Study: Number of Black and Asian Women on TV Reaches Recent Historical High
As the 2017–2018 television season gears up, you’re probably looking forward to the return of your favorite shows as well as planning to check out some new series. We have some good news to help kick off the new TV season, courtesy of Dr. Martha Lauzen and the Center for the Study of Women in Television and Film at San Diego State University: there has been a small but significant increase in the number of women on the small screen. The numbers of black female and Asian female characters on broadcast TV have risen to recent historical highs.
“Boxed In 2016–17: Women On Screen and Behind the Scenes in Television,” Lauzen’s annual report on the state of gender equality — or lack thereof — in TV, summarizes the “content analysis of 4,109 characters and 4,310 behind-the-scenes credits on dramas, comedies, and reality programs appearing on the broadcast networks, basic and pay cable channels, and streaming services in 2016–17.” This is the 20th year Lauzen has conducted the “Boxed In” study.
“While most of the gains are modest, the widespread nature of the increases is striking,” Lauzen said of the report’s findings.

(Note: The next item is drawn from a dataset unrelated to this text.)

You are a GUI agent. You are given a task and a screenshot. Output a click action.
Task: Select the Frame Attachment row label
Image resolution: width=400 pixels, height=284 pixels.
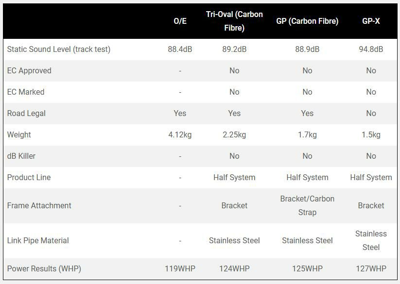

As mentioned, black women represented 21 percent of the 2016–17 onscreen characters on broadcast TV, as opposed to 17 percent in 2015–2016. Asian women comprised seven percent of onscreen characters, up from 2015–16’s five percent. In fact, “Boxed In” found that “across platforms, programs are becoming more racially and ethnically diverse.” Black women in speaking roles represented 19 percent of all female roles, a three percent increase from the year before. Asian women made up six percent of all female characters, as compared to four percent in 2015–16. And the number of Latina characters rose to five percent in 2016–17, as opposed to 2015–16’s four percent.